§ **Exercise data**:
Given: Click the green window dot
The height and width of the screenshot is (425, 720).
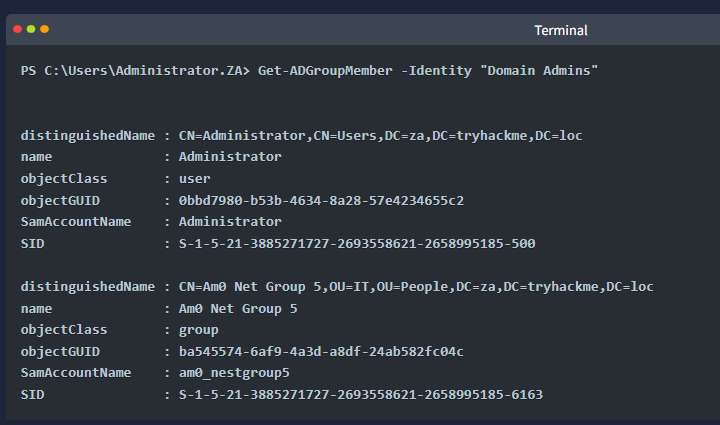Looking at the screenshot, I should 31,29.
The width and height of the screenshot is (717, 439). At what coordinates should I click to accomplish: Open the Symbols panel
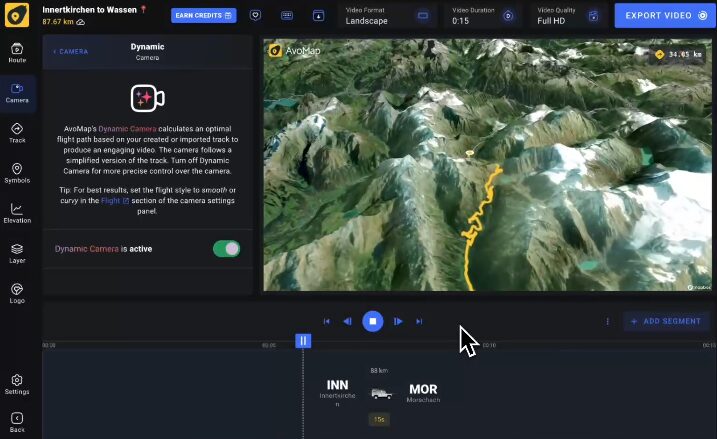(17, 173)
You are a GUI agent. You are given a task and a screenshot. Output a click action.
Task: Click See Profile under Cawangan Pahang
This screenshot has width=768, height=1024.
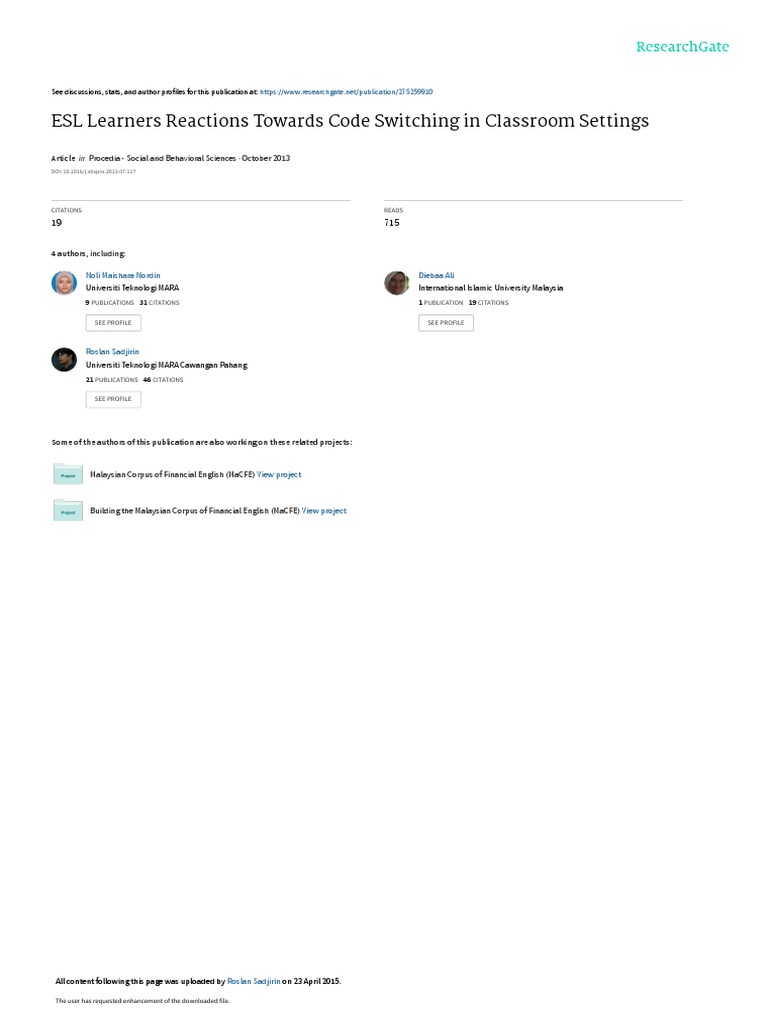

§ **Task details**:
Output nothing but the lines from the one containing "Task: Click See Profile under Cawangan Pahang" to the end of the listing, both ends included, reproduced exactly. Pictures stay out.

§ **Written solution**:
Task: Click See Profile under Cawangan Pahang
This screenshot has width=768, height=1024.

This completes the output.